On the matter of expenses, Anjana Seshadri, vice-president of Neev Funds which invests in sustainable growth of small and medium enterprises, feels that ESG compliance needs to become an inherent part of every business such that companies do not see it as an additional expense in the books. Explaining the ways in which companies can raise funds to align their businesses with the ESG norms, she says, “Efficient outreach within the impact investing circles, applying for government grants and subsidies, pitching to ESG-focused funds and collaborating with like-minded organisations are just a few ways in which companies can raise capital.”

Smita Pandey Mishra, founder of Fandoro Technologies, a SaaS startup and consulting firm working with MSMEs, says, “Firstly, raising awareness through education and training programmes tailored for MSMEs is crucial. Additionally, providing incentives like tax benefits or grants for adopting sustainable practices can motivate MSMEs.
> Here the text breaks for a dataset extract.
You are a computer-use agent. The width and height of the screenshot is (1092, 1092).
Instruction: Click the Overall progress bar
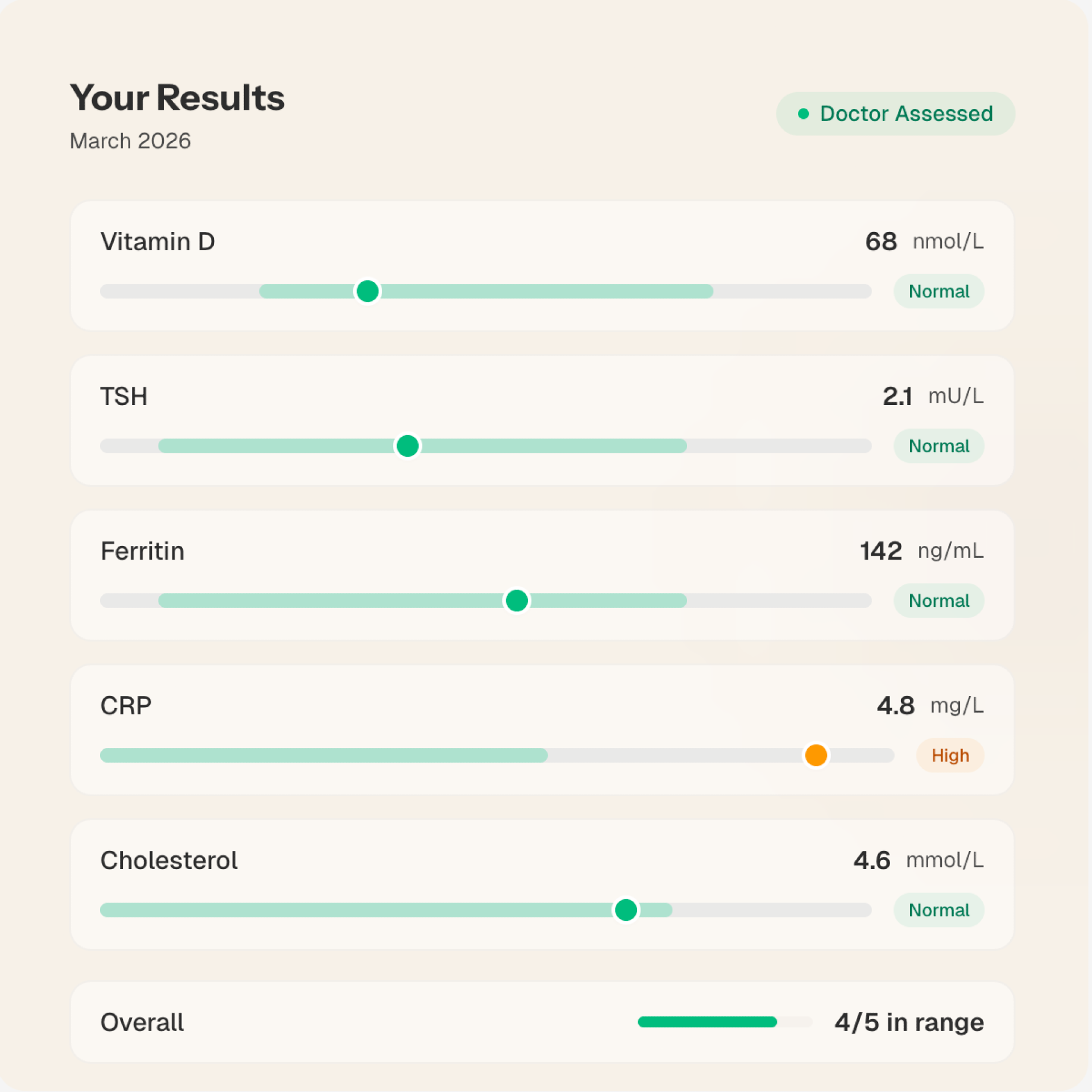tap(722, 1022)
Collaborations with larger corporations and specialised sustainability firms can also help MSMEs access resources and expertise.”

Strategising for ESG

ESG factors have been found to be positively correlated with financial performance and attractiveness to investors, says Saunak Saha, partner, Climate Change and Sustainability Services at EY India. “Companies need to strategise well on value creation-linked metrics such as operating margins or return on invested capital for effectively managing costs of adopting ESG. This will further help companies gain access to climate finance instruments such as sustainability-linked loans and green bonds,” Saha adds.

Experts recommend a phased approach to ESG integration in businesses. In the initial phase, the target should be low-hanging fruits, like low-cost operations.

The next stage is of embedding sustainability in the business, which will require capital investment on account of upgrading technology, retrofitting machinery and making process changes.

Saha offers his checklist of key actions that business can focus on to overcome regulatory challenges and enhance their ESG preparedness. These points include conducting initial impact assessment on the eligible product portfolio, analysing regulatory requirements of the exporting country, setting up the process to collect data through artificial intelligence-linked interventions and machine learning tools, monitoring and managing compliance requirements within an organisation and continually improving its ESG performance.

“As businesses around the world are developing strategies to decarbonise their operations, country-level policies and regulation will play a key role in making the potential technologies more commercially viable for the industries to adopt,” says Saha.

The challenges for becoming ESG-compliant are numerous, but companies do not have the choice of ignoring them. Amid the growing acknowledgment of the importance of responsible economic growth, the demand for ESG compliance will only increase in the coming times. The earlier businesses accept it and find ways and means of embedding ESG parameters in their policies and practices, the better it is for them and the world.